Saturday, November 18, 2017

New additions to the Hunsinger boat rulebook

1.  From here on out, we shall NEVER let somebody sight unseen handle our boat, move our boat, look funny at our boat.  Never.

Our boat needed to be moved to have the generator replaced and a boat captain (supposedly from Boat US) moved it for us.  They were also SUPPOSED to contact Tim and have a chit chat with him about the boat. Nope,  and evidently said Capt. and/or crew didn’t go to “how to tie off a boat” school because when I got to the boat last night I almost didn’t have a way on.

High tide and the boat is three feet from the dock.  I am tall, but come on folks.

So it turned into a tug boat really hard (my back says, gee thanks) get ladder down, tug really hard again and do this Spider-Man swing maneuver over onto ladder.  Oh, and it’s dark out. NO lights.  I planned for how can I fall in the drink without concussing myself.  Success. Heart rate through roof.

Now, to retie boat.  First, trip over extra dock lines that weren’t stowed away or even nicely coiled up.  Roll my foot on more dock line and power cord, grab for lifeline, but our usually not used gate is WIDE open.  WTF?  Averted going into drink again (one hand for the boat).

Start working on dock lines and evidently our boat mover didn’t go to cleat hitch class either.  I thought I was going to have to involve a marlin spike or knife.  Holy sweet crap, really, really pissed by now.

Now, if a so-called professional captain moves your boat, you’d think he know not to do all these things? Right?

So, from here on out, boat doesn’t move without us knowing the person.

2. Make sure anybody on boat doing work doesn’t think they are doing you a solid by leaving the A/C on.

After finally accessing the boat, get down below, doing my routine fire up the boat. However, A/C pump and salon A/C are on. But, but, but....not working.  Oh, blown breaker, I got this. Get off boat, recheck all connections. Get back on boat.

Realize, oh, they left our A/C on.  While we are not here, so its been running for almost two weeks, which means, the strainer is clogged.  Clogged strainer, pump overheats, shuts down, blows breaker.
Our pedestal is still in dubious working order since the hurricane.

At this point, I am not digging all the crap out of the work room to pull up floor panels to access the thru-hulls.  70 degrees with winds from the north, boat was just fine.

Next morning, I dig out everything and the seacock was CLOSED.  What?  Who the hell is doing work on my boat?  They must have thought they closed the generator seacock, they are same size and side by side, but closed the a/c. Forgot?
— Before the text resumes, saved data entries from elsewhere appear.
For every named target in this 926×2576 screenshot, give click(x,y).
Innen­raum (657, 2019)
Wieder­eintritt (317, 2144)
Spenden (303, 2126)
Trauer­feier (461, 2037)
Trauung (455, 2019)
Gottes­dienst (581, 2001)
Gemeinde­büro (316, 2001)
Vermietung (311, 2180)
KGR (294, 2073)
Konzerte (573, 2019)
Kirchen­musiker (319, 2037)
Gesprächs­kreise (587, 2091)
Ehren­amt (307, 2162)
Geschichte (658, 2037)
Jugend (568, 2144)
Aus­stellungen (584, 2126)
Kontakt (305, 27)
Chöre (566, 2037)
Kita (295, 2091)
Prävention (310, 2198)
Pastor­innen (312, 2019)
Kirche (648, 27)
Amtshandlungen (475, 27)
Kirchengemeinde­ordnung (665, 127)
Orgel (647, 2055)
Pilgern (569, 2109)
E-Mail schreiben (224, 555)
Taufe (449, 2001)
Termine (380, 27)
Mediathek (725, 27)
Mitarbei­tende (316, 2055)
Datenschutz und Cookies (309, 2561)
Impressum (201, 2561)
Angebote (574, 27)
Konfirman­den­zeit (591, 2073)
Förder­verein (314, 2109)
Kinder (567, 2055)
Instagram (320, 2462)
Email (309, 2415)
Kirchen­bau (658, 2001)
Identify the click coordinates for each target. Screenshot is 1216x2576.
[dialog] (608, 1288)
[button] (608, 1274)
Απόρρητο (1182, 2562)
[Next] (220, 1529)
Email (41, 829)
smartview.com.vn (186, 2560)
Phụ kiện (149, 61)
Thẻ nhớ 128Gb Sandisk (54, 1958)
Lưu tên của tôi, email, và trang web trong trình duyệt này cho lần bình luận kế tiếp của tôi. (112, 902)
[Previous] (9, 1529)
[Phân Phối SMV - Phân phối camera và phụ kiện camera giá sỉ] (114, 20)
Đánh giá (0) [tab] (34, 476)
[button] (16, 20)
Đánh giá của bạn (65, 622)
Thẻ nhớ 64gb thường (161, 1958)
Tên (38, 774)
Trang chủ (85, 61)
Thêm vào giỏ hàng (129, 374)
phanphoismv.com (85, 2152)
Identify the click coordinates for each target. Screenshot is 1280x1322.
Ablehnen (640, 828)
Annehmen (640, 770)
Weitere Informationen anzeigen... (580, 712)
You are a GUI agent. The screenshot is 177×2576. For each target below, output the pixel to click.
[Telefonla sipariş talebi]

Who knows.  So, open it up, and yes, despite being closed, it was jammed full of all sorts of nastiness.

Very grateful our a/c pump has a great thermal switch off, it saved it from burning up, and possibly burning the boat down.

Moral of this story: Leave note that a/c does NOT remain on after job is finished.

Ironically, all that work, and I haven’t been running the a/c (Tim not on boat obviously....)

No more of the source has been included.